Monday, January 26, 2009

DOWNGRADING THE IMPORTANCE

DOWNGRADING THE IMPORTANCE


Downgrading the importance

of who I was yesterday

to see who I might be today

there’s no window

there’s no mirror

there’s no mind

that retains a trace of me.

I am trashed like a kite on a mountaintop,

torn up like the blueprint of a flawed constellation

that might have made things better

for anyone born under it

like a thirteenth house of the zodiac

that’s open all night to the homeless.

Time makes windchimes

out of the skeletons of young poets

and I can still pick out a few of mine

trying to untangle themselves

from the downed powerlines

of their defective voices.

Born on an island

I stood by the sea

and made choices.

I was young

and wanted to live like life

beyond my means.

And this day forty years later

is just as much a part of then

as now is,

so there’s just as much to spend

and though the features have changed

and the stars been rearranged

to marquee different names,

the seeing remains the same

and the wine is just as sweet

in the cracked

as it is in the whole cup.

I sit down with the moon

and we both drink up

at the backdoor of the asylum

neither of us could save

until we’re both hilariously empty,

knowing, the way life flows,

we’ll never run out of ourselves.

But I don’t let the chooser

talk to the chosen

in my voice anymore

and if the odd road

still barges through the door

now and then

to track thresholds all over the floor

like a painted dance for war and rain,

I’ll still shed a few feathers of light

from the black hole of my brain

to commute the cause.

It’s important to heed the blind

but a true noetic cosmology

is the heretic of its own laws

and doesn’t leave anything behind

that could be construed

as a relic, a derelict, or a sign.

No window.

No mirror.

No mind.


PATRICK WHITE














Thursday, January 22, 2009

YOU CAN TEACH THE MIND

YOU CAN TEACH THE MIND


You can teach the mind

but you can’t teach the heart anything

about the way it’s come through everything

like a theme of the ocean through a bloodstream.

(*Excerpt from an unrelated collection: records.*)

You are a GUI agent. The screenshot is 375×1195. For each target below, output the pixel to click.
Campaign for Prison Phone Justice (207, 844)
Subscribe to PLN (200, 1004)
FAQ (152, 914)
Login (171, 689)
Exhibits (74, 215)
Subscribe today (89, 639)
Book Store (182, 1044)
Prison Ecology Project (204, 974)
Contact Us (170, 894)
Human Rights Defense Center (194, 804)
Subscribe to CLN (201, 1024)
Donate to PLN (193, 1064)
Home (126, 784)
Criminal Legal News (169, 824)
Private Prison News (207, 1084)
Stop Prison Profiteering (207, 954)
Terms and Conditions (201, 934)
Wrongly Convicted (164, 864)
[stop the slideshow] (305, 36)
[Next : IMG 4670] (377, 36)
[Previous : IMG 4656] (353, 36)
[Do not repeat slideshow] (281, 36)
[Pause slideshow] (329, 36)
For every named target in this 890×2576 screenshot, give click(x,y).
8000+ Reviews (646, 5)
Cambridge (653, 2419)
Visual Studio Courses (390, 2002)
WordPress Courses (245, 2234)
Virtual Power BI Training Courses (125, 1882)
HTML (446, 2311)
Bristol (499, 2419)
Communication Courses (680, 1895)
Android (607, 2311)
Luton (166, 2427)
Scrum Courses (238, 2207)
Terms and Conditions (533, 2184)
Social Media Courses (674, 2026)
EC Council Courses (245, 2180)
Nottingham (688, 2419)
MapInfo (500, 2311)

The crabs clatter like sleepwalking clocks

across moonlit beaches

holding up the crescents of their claws

like lunar castanets

to dance the time away

with their own shadows.

Walking the road

you become the road

and no one gets anywhere

until only the road arrives.

Petty people toy with small destinations

they call themselves.

Be a great river

and follow your own veins and arteries

down the mountain

through the plains and valleys below

to the vastness of the sea that conceived you.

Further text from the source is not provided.